На берегах Невы - Одоевцева Ирина Владимировна 9 стр.


Неправильно также, что он ограничивался изучением одной поэзии. Он считал, что поэту необходим огромный запас знаний во всех областях — истории, философии, богословии, географии, математике, архитектуре и так далее.

Считал он также, что поэт должен тщательно и упорно развивать зрение, слух, обоняние, осязание, вкус. Что надо учиться видеть звуки и слышать цвета, обладать слышащими глазами и зрячими ушами, чтобы воспринимать жизнь во всей ее полноте и богатстве.

— Большинство людей, говорил он, полуслепые и как лошади носят наглазники. Видят и различают только знакомое, привычное, что бросается в глаза и говорят об этом привычными штампованными готовыми фразами. Три четверти красоты и богатства мира для них пропадает даром.

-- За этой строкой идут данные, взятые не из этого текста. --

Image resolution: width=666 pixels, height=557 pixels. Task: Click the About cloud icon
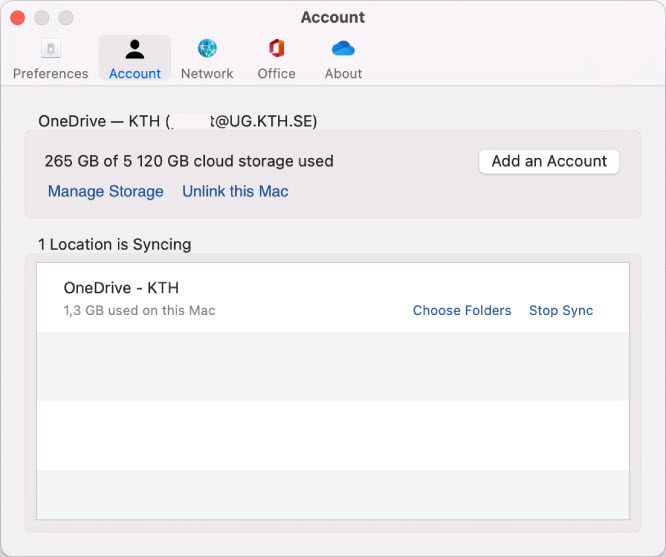click(x=343, y=49)
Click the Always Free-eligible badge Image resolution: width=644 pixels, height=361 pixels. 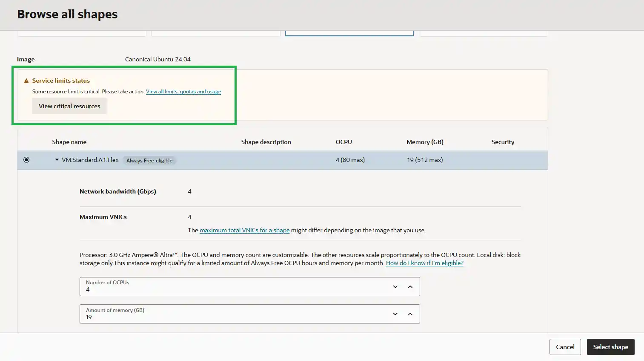149,161
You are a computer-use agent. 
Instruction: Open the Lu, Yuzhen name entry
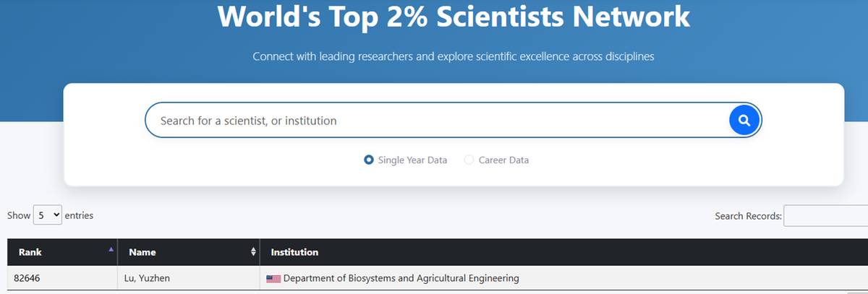(x=149, y=278)
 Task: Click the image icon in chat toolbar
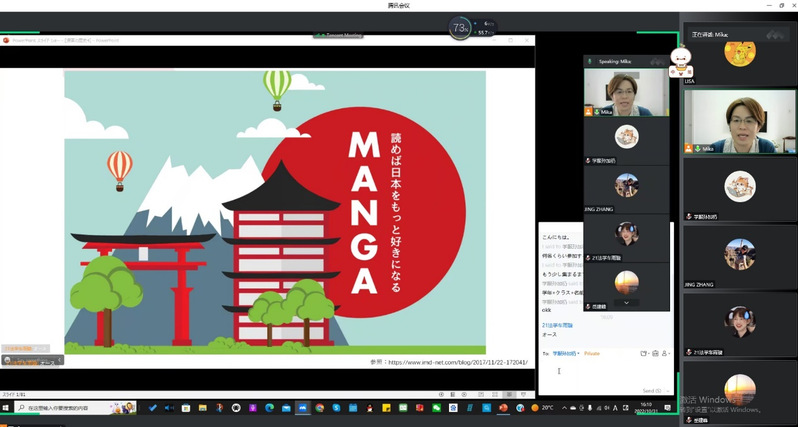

В своих воспоминаниях Маковский уверяет, что Гумилев не знал ни одного иностранного языка. Это не так. Французский язык он знал довольно хорошо, Правда, известный факт перевода «chat Minet» не свидетельствует об этом. Непонятно, как он мог спутать chat Minet с православными Четьи-Минеями, которые француженка-католичка никак, конечно, читать не могла.

И все-же, несмотря на злосчастного chat Minet, Гумилев свободно, хотя и с ошибками, — в них он не отдавал себе отчета — говорил и писал по-французски. И читал даже стихи a livre ouvert — трудных и сложные поэтов, как Heredia, Malarme, Rimbaud — и переводил их, не задумываясь, очень точно.

С английским дело обстояло хуже, хотя Гумилев провел несколько месяцев в Англии, и рассказывал мне, что на большом обеде у какого-то лорда он рассказывал о своих путешествиях по Африке.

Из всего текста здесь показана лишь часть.